Items listed in a dataset
-------------------------

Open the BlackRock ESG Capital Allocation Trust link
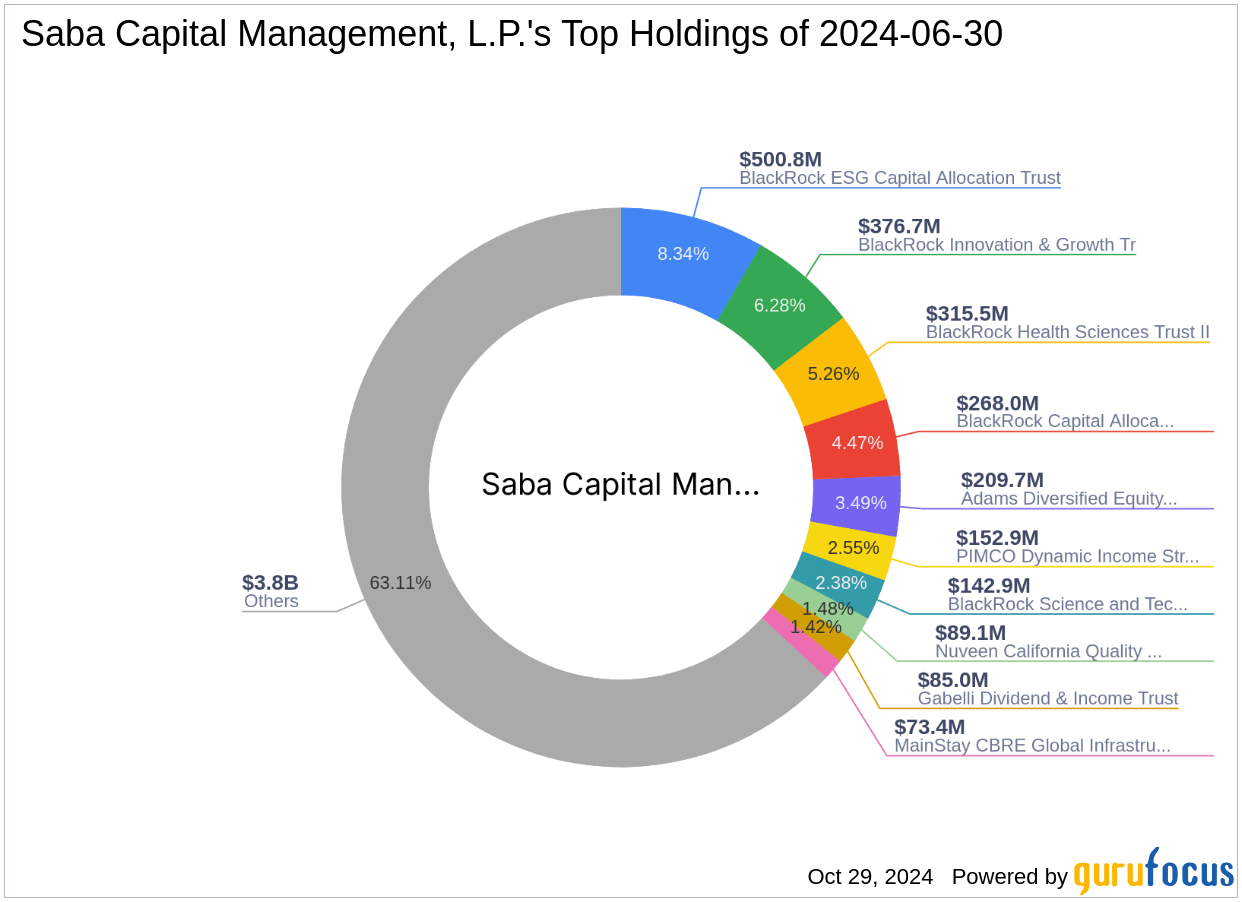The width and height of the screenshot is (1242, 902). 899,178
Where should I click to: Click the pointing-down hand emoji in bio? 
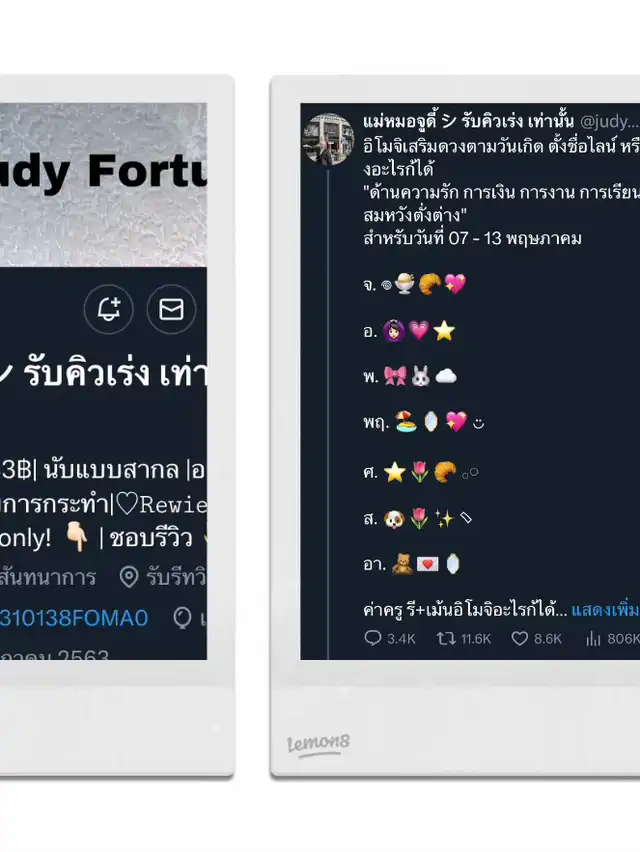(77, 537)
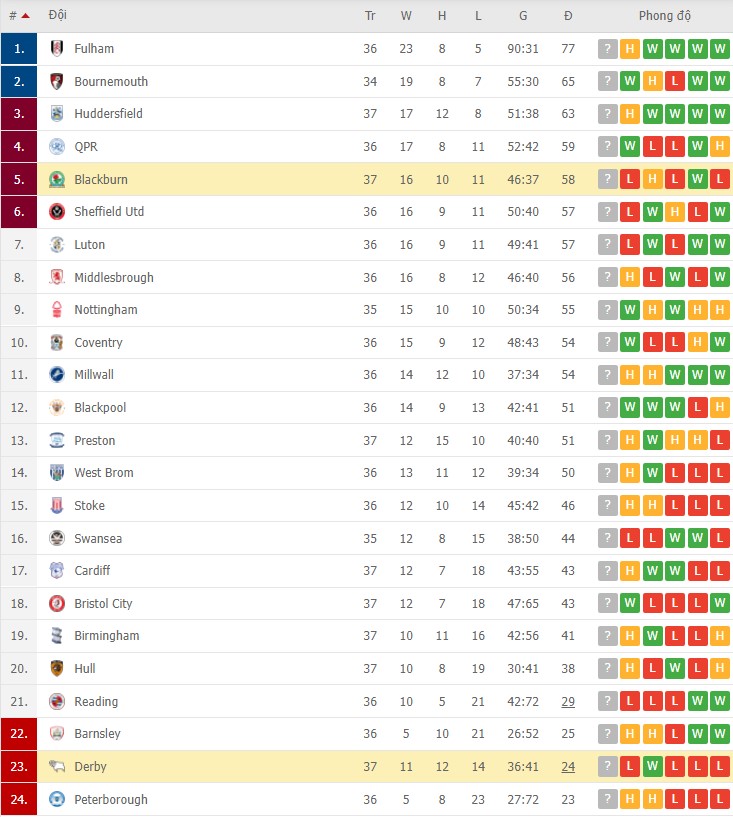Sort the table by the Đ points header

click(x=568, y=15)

-------------------------

- **Brief**:
Your answer must be an exact copy of the data above, minus its pictures.

- **Expected output**:
Open the BlackRock ESG Capital Allocation Trust link
The width and height of the screenshot is (1242, 902). 899,178
Where should I click to: Click the pointing-down hand emoji in bio? 
(77, 537)
Sort the table by the Đ points header

click(x=568, y=15)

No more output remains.